### [Extract provided]
* * * * * * *

However, because in practice, a polymer transparent film is very
poor at moisture and oxygen barrier capability, experiments are
being actively conducted to achieve the foregoing properties by
forming a multi-layer functional coating layer.
[0007] Currently, a multilayer coating including an inorganic gas
barrier layer for improving moisture and oxygen barrier properties
and an organic-inorganic hybrid coating layer for enhancing barrier
properties and imparting good surface hardness is being basically
used. Also, studies or inventions are being made to solve the
problems by using a method which reduces the surface roughness of a
polymer film to stably coat an inorganic gas barrier layer, or adds
an undercoating layer to minimize the resistance at the interface
between coating layers to improve the adhesion between the
layers.
[0008] However, the addition of an undercoating layer has an
economical disadvantage caused by an additional process operation
and inefficiency in the mass production aspect. Also, after
manufactured, an optically transparent composite film for a display
with good gas barrier properties is attached to a display device
using an adhesive suitable for use in the device, and generally,
because a surface in contact with the device has very low surface
energy, good adhesion is not accomplished, resulting in limited
applications in the display industry.
[0009] Therefore, to use a polymer transparent film as a flexible
display substrate, there is a need for an optically transparent
composite film for a display not only with sufficiently enhanced
gas barrier properties including moisture barrier properties and
oxygen barrier properties, but also with improved adhesive strength
with an inorganic gas barrier layer without an undercoating layer,
and simultaneously with improved adhesive strength for adhesion to
a display device.
DISCLOSURE
Technical Problem
[0010] The present disclosure is designed to solve the above
problems, and therefore, the present disclosure is directed to
providing an optically transparent composite film for a display not
only with sufficiently enhanced gas barrier properties including
moisture barrier properties and oxygen barrier properties but also
with improved adhesion with an inorganic gas barrier layer and
improved adhesive strength of a surface in contact with a
device.
[0011] Also, the present disclosure is directed to providing a
method of manufacturing the optically transparent composite film
for a display and a flexible display product comprising the
optically transparent composite film.

* * * * * * *

### [Material provided]

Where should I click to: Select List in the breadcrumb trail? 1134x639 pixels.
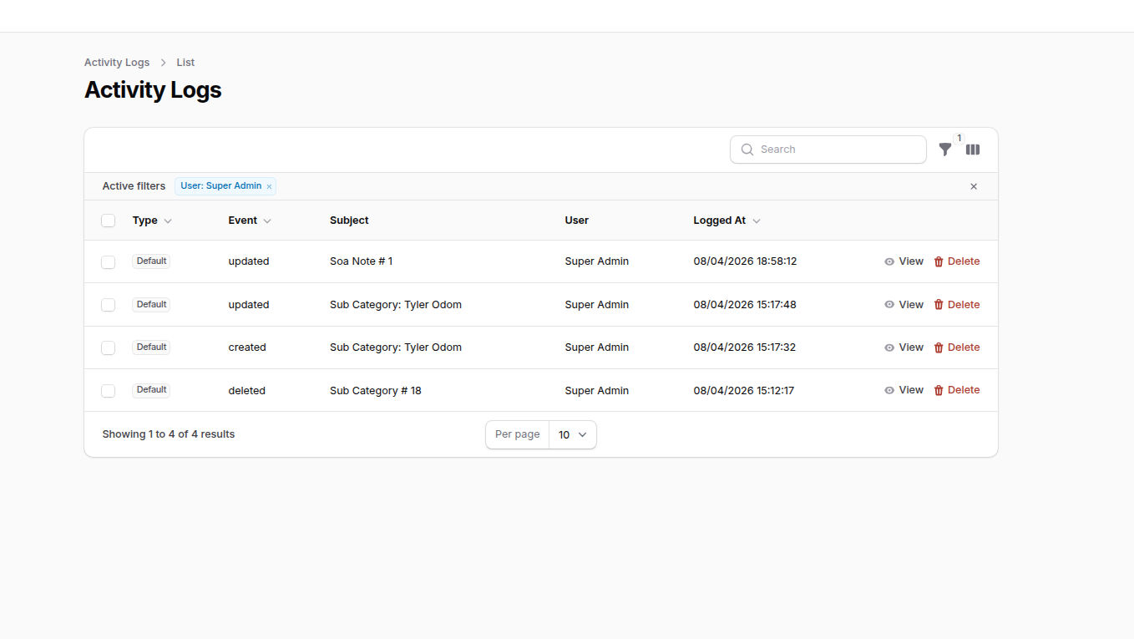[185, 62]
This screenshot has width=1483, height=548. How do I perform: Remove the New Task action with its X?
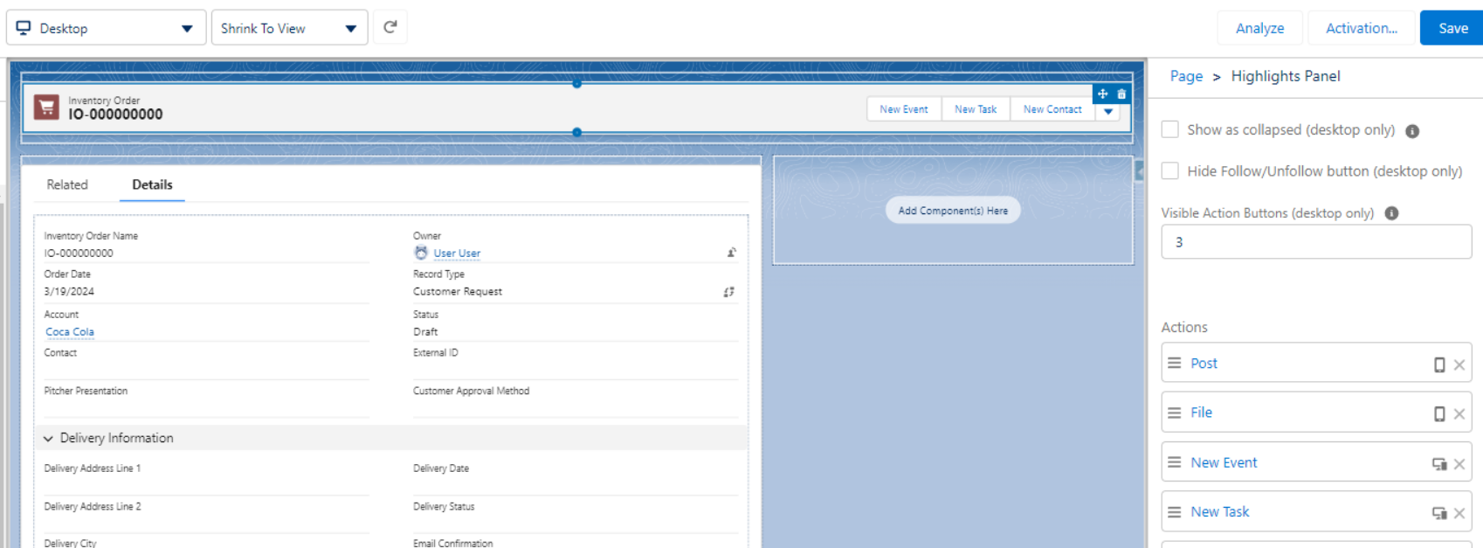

* * * * * * *

### [Aim 1]
In the patent excerpt on transparent display films, what economic drawback does adding an undercoating layer bring?
### [Aim 2]
Resume the patent excerpt on transparent display films after its final sentence, carrying on in the same style.

### [Final result 1]
It requires an additional process operation and is inefficient for mass production.

### [Final result 2]
Technical Solution
[0012] To achieve the above objects, according to one aspect of the
present disclosure, there is provided an optically transparent
composite film for a display including a polymer substrate
containing a transparent thermoplastic base resin, a plasma surface
treatment layer formed on one surface of the polymer substrate and
surface-modified by plasma treatment, an inorganic gas barrier
layer formed on an upper surface of the plasma surface treatment
layer, an organic-inorganic hybrid overcoating layer formed on an
upper surface of the inorganic gas barrier layer, and including a
resulting cured product of a curable sol solution, the curable sol
solution being a mixture of a curable coating solution and a sol
solution, the curable coating solution including a (meth)acrylate
monomer, a (meth)acrylate oligomer with an epoxy group having a
weight average molecular weight of 500-10,000, an initiator, silica
particles, and a dispersant, the sol solution including metal
alkoxide, a curing accelerator, inorganic acid, and a solvent, and
an inorganic rear layer formed on the other surface of the polymer
substrate.
[0013] According to an exemplary embodiment of the present
disclosure, the optically transparent composite film for a display
may have an oxygen transmission rate less than or equal to 0.2
cc/m.sup.2/day/atm and a vapor transmission rate less than or equal
to 0.01 g/m.sup.2/day.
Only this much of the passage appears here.